Są jedynie rzeczy lepsze bądź gorsze, które zależą od okoliczności, sytuacji, kalkulacji zysków… Ludzie nieraz robią głupią minę, gdy słyszą, że zajmuję się dogmatami. Zalatuje wówczas stęchlizną średniowiecza, a człowieka obłazi dreszcz na myśl o inkwizycji.
Czy dzisiaj można być czegokolwiek pewnym? Zbyt silne przekonania uznawane są za postawę nienaukową i przejaw braku profesjonalizmu. Dobrze widziane jest twórcze wahanie, podtrzymywanie wątpliwości i otwartość na alternatywne rozwiązania. Tymczasem im mniej dogmatów, tym więcej dogmatyków. Ekologia, zdrowe żywienie, myślowy pluralizm, demokracja, obowiązkowa miłość do zwierząt, tolerancja – oto zestaw prawd wiary. Jeśli nie będziesz ich wyznawał, spotka cię wykluczenie z nowego świeckiego Kościoła.
Ludzie sięgają po sprawy same w sobie dobre i niepotrzebujące dodatkowej reklamy, po czym stawiają przy nich wykrzyknik i z powagą w głosie mówią: tylko to! Odżywiaj się racjonalnie, pilnuj parytetów, wspieraj mniejszości, walcz z zaściankiem, idź z duchem czasu… Twoje zbawienie zależy od ciebie. Nie umiesz się zalogować na Facebooku, nie mówisz po angielsku, nie masz poglądów liberalnych, nie wspierasz feminizmu, nie walczysz z efektem cieplarnianym? Przykro mi. Anathema sit! Wykluczyłeś się z mainstreamu, nie masz wstępu na salony, nie ma dla ciebie zbawienia.
Kościół doskonale zrozumiał i przyswoił sobie wiadomość: „Ku wolności wyswobodził nas Chrystus”. I z wdzięcznością śpiewa swemu Panu: „By wyzwolić niewolnika, poświęciłeś Syna”. Od dwóch tysiącleci bije się o te dwa szlachetne słowa: Chrystus i wolność.
U początków ewangelizacji byli tacy, którzy niepokoili chrześcijan swymi naukami o konieczności obrzezania, siejąc zamęt w duszach. W późniejszych wiekach co raz ktoś wznosił swój pryncypialny palec, wołając: tylko Biblia, tylko asceza, tylko intelekt, tylko dyscyplina, tylko charyzmaty, tylko otwartość na człowieka. Kościół walczył o Chrystusa i jakość kerygmatu, broniąc nadziei zbawienia zwarciem szeregów i jednomyślnością na modlitwie. W chwilach najsroższych zagrożeń dla chrześcijańskiej nadziei zwoływano sobory i synody, poddając się działaniu Ducha Świętego.

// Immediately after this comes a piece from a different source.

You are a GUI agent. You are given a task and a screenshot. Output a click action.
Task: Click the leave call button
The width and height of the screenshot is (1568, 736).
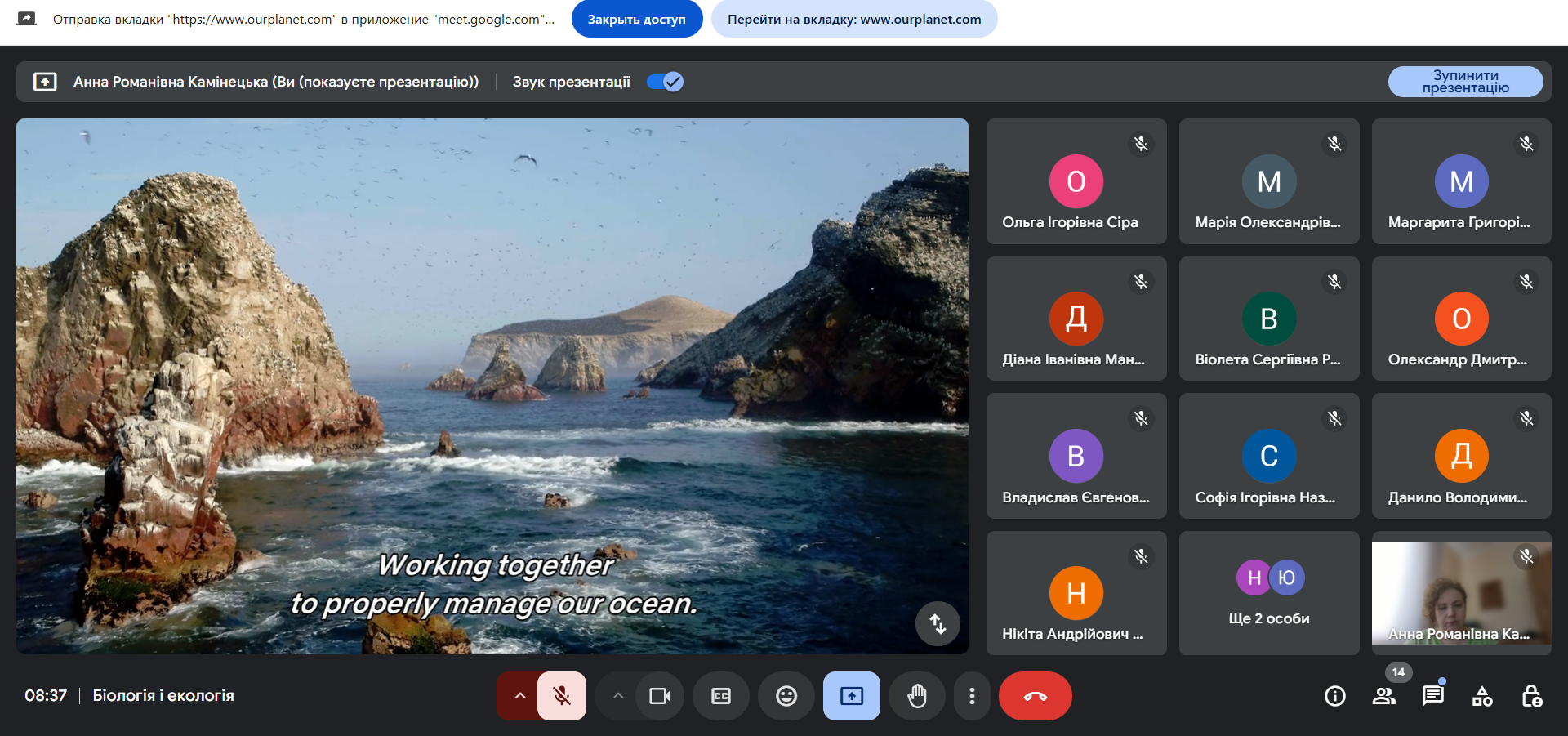[1035, 696]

Przed 60 laty papież Jan, otwierając sobór, modlił się o nową Pięćdziesiątnicę. Inni uczestnicy tamtego wydarzenia mówili: Duch Święty poprosił o głos (Joseph Ratzinger), Duch Święty przejął inicjatywę (Yves Congar), usłyszeliśmy „mowę Ducha Świętego” (Karol Wojtyła). Od dwudziestu z górą stuleci w przekraczaniu wszelkiego pesymizmu i w wydobywaniu się z jakichkolwiek kryzysów pomaga nam świadomość potężna jak Himalaje: Kościół się nie zagubi. Duch Święty stoi na jego czele.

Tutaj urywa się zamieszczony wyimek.